Pointing records for screenshots and pages
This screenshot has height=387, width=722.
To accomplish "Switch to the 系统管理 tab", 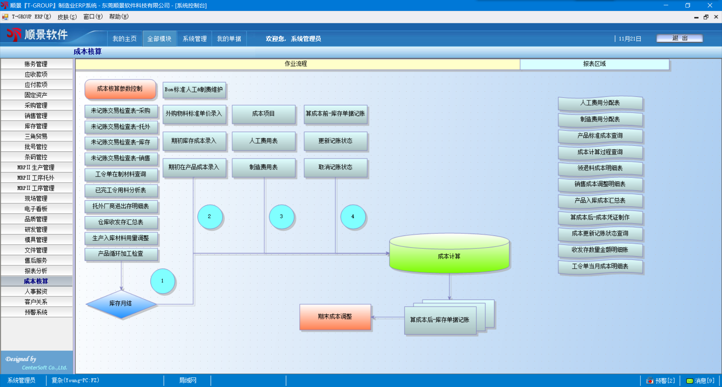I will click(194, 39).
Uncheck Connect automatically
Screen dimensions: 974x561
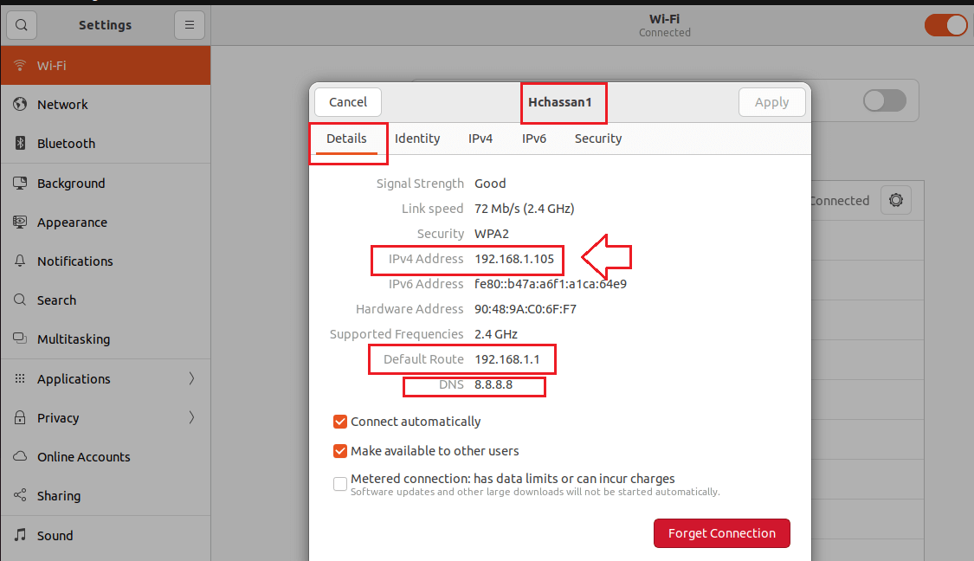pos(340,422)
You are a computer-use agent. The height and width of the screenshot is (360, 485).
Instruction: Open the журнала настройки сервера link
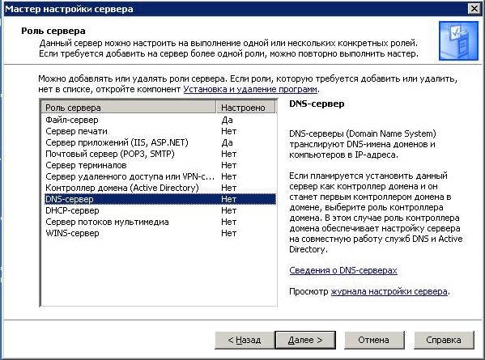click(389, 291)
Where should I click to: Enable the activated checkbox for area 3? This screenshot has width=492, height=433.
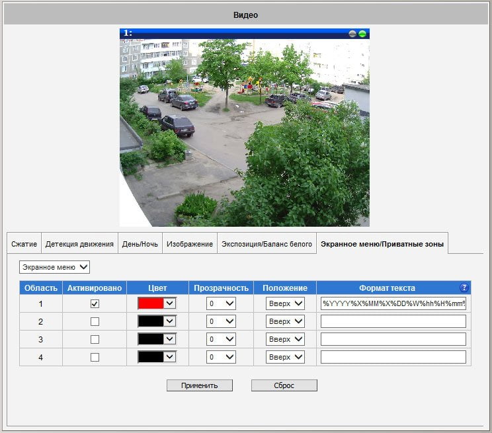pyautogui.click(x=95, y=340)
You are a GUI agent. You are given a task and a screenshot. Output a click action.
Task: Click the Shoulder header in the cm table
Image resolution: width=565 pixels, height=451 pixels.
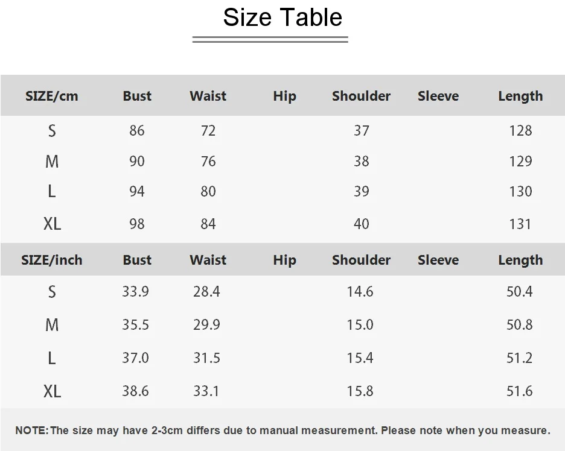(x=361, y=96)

GIVEN REQUEST ▸
Reproduce word for word everything from the line containing "You are a computer-use" down to the end of the entries, and omit the pictures from your copy.

EXERCISE RESPONSE ▸
You are a computer-use agent. The height and width of the screenshot is (360, 485).
Instruction: Open the журнала настройки сервера link
click(389, 291)
Where should I click to: Enable the activated checkbox for area 3? This screenshot has width=492, height=433.
pyautogui.click(x=95, y=340)
You are a GUI agent. You are given a task and a screenshot. Output a click action.
Task: Click the Shoulder header in the cm table
Image resolution: width=565 pixels, height=451 pixels.
(x=361, y=96)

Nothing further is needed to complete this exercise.